BETANEWS.ID, KUDUS – Olahraga push bike atau sepeda tanpa pedal kian diminati di Kabupaten Kudus. Tak hanya sekadar hobi, aktivitas ini dinilai dapat membantu tumbuh kembang anak sejak usia dini, mulai dari melatih keseimbangan hingga kemampuan motorik dan sensorik anak.
Salah satu pengurus komunitas push bike Kudus, Dian Widya (29) menjelaskan bahwa saat ini terdapat dua kategori dalam komunitas tersebut, yakni racing dan fun. Kategori racing diperuntukkan bagi anak yang telah siap secara fisik dan mental untuk mengikuti kompetisi, sementara kategori fun lebih kepada aktivitas bermain santai.
“Kalau racing itu untuk anak-anak yang memang disiapkan ikut lomba antarkota atau kabupaten. Sedangkan fun hanya bersenang-senang dan refreshing saja,” katanya di sela latihan anak yang digelar di depan Pendapa Kabupaten Kudus belum lama ini.
Menurutnya, olahraga yang bertujuan untuk mendukung tumbuh kembang anak tersebut dapat diikuti mulai usia 2 tahun hingga 7-8 tahun. Bahkan untuk kategori racing, anak usia dua tahun diperbolehkan ikut selama memiliki kesiapan mental dan mendapat dukungan dari orang tua.
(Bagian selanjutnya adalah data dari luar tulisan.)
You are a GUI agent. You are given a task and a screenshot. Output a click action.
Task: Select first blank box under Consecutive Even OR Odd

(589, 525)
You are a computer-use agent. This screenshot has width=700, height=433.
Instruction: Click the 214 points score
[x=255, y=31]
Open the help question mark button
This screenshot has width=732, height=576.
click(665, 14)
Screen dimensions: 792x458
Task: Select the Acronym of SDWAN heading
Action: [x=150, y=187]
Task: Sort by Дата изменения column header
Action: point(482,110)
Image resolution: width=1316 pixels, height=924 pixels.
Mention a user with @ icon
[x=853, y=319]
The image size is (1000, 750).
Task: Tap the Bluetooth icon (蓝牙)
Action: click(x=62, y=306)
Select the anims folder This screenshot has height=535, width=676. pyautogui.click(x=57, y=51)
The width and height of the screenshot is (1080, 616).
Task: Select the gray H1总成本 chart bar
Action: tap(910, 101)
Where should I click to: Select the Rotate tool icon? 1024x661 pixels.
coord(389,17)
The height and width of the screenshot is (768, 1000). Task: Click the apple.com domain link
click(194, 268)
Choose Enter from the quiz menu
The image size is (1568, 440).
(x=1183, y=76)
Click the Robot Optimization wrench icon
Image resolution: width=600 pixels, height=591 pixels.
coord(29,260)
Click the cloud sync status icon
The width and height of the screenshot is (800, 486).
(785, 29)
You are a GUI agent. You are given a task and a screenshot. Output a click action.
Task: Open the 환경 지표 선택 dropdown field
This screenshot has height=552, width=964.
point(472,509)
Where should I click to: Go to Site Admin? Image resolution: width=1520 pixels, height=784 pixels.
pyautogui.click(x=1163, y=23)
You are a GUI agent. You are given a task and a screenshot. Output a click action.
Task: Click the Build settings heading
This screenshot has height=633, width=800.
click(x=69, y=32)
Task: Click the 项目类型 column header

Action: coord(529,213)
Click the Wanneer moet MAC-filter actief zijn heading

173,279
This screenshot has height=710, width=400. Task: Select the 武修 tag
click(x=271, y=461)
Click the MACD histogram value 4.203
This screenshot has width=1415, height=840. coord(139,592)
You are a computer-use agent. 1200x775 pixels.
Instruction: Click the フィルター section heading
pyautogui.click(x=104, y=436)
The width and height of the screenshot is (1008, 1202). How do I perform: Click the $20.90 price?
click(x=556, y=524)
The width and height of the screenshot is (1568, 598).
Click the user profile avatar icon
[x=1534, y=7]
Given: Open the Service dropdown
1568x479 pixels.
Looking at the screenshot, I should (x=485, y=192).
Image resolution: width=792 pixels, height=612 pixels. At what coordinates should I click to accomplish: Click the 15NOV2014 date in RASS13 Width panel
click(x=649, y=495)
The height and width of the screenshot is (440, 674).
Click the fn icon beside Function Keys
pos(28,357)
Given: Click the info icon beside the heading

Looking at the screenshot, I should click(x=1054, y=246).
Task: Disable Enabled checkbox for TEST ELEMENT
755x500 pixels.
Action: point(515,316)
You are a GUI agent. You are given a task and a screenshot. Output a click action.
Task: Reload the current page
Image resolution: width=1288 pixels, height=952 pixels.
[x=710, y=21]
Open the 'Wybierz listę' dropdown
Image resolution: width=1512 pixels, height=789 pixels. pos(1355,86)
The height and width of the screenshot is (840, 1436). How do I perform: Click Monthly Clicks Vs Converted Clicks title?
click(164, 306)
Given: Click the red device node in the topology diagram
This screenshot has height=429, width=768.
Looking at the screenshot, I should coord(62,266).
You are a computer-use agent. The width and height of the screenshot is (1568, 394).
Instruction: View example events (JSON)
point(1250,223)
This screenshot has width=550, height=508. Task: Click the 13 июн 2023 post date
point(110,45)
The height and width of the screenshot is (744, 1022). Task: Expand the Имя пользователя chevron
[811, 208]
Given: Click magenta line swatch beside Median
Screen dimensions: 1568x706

Baca juga : Persiku Aman di Liga Pegadaian Championship, Manajemen Siapkan Bonus untuk Tim
Sejauh ini, anggota komunitas push bike Kudus telah menorehkan sejumlah prestasi di berbagai ajang luar daerah, seperti di Jepara, Yogyakarta, hingga sejumlah kota di Provinsi Jawa Timur. Beberapa di antaranya bahkan berhasil meraih podium utama di berbagai kategori usia.
“Alhamdulillah, anak-anak sudah beberapa kali juara. Tapi memang untuk kelasnya hanya di ajang antarkota maupun kabupaten,” jelasnya.
Komunitas push bike Kudus mulai terbentuk sejak awal 2025 lalu. Ia menuturkan, adanya komunitas tersebut bermula dari satu anak yang berlatih. Namun, karena olahraga itu menarik perhatian, kini semakin banyak orang tua yang tertarik bergabung.
Saat ini, jumlah anggota komunitas mencapai sekitar 40 hingga 45 rider dengan rentang usia kelahiran 2020 hingga 2024. Latihan rutin digelar tiga kali dalam seminggu, yakni setiap Selasa, Jumat, dan Sabtu di sejumlah lokasi, seperti kawasan Dishub, JHK, dan Pendapa Kudus.
Dian menambahkan, manfaat push bike tidak hanya pada aspek olahraga, tetapi juga sangat berpengaruh terhadap perkembangan anak.
“Olahraga ini bisa melatih fokus, keseimbangan, motorik kasar dan halus, serta sensorik anak. Jadi sangat bagus untuk tumbuh kembang mereka,” jelasnya.
Bagi masyarakat yang ingin bergabung, komunitas ini terbuka untuk umum. Informasi latihan biasanya dibagikan melalui media sosial. Biaya yang dikenakan pun relatif terjangkau, yakni Rp15 ribu untuk anggota atau member dan Rp25 ribu bagi nonanggota per pertemuan.
Ia mengaku, biaya latihan tersebut digunakan untuk kebutuhan peralatan serta konsumsi anak setelah latihan.